SOURCE EXTRACT »
_ _ _ _ _
The 1990 Australian motorcycle Grand Prix was the last round of the 1990 Grand Prix motorcycle racing season. It took place on the weekend of 14–16 September 1990 at Phillip Island.

500 cc race report 
Cagiva sat out the last race, as the grid was headed by Mick Doohan, Kevin Schwantz, Wayne Gardner and Eddie Lawson. The start went to the Rothmans Hondas, but by the hairpin Wayne Rainey was up to third. Exiting the hairpin, Gardner almost highsided, letting Rainey through.

Rainey took the lead from Doohan, with Gardner making it a trio away at the front. Rainey was passed by Doohan on the straight, but he re-took the lead by barging through the inside of the hairpin. Doohan passed on the straight again: the Yamaha was never beaten on straight-line speed. The trio became a quartet as Schwantz caught up, having set the fastest lap of the race.
_ _ _ _ _
DATASET SECTION »

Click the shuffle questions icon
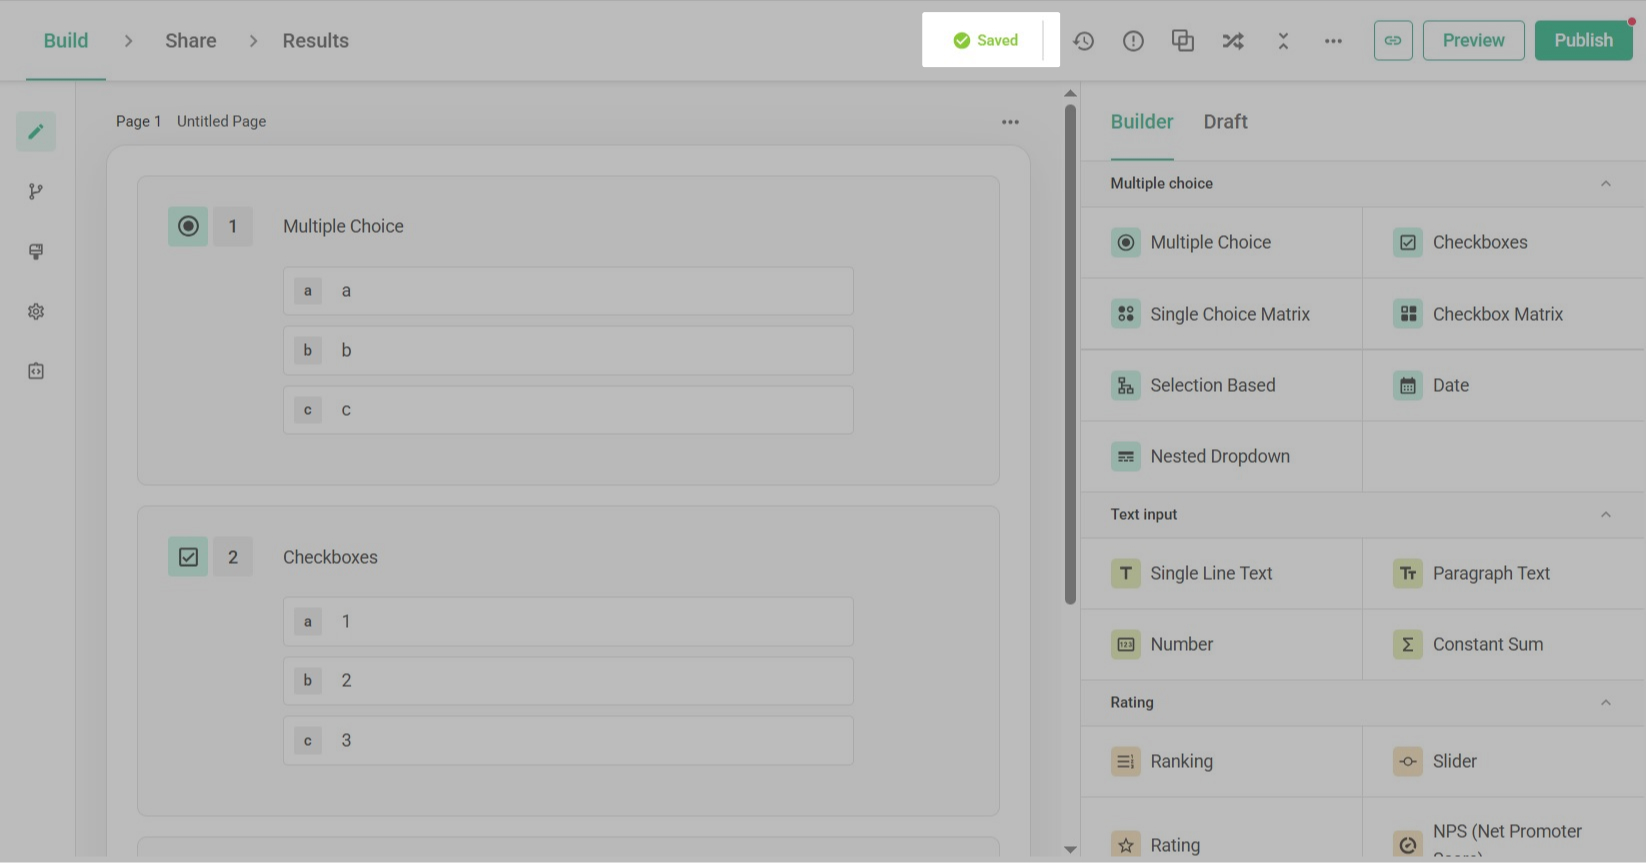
_ _ _ _ _
AIM OF THE TASK » Going back to the 1990 Australian Grand Prix report, write out the part starting at "500 cc race" and ending at "of the race.", changing "hairpin" to "corner" each time it occurs.

RESULT OF THE TASK »
500 cc race report 
Cagiva sat out the last race, as the grid was headed by Mick Doohan, Kevin Schwantz, Wayne Gardner and Eddie Lawson. The start went to the Rothmans Hondas, but by the corner Wayne Rainey was up to third. Exiting the corner, Gardner almost highsided, letting Rainey through.

Rainey took the lead from Doohan, with Gardner making it a trio away at the front. Rainey was passed by Doohan on the straight, but he re-took the lead by barging through the inside of the corner. Doohan passed on the straight again: the Yamaha was never beaten on straight-line speed. The trio became a quartet as Schwantz caught up, having set the fastest lap of the race.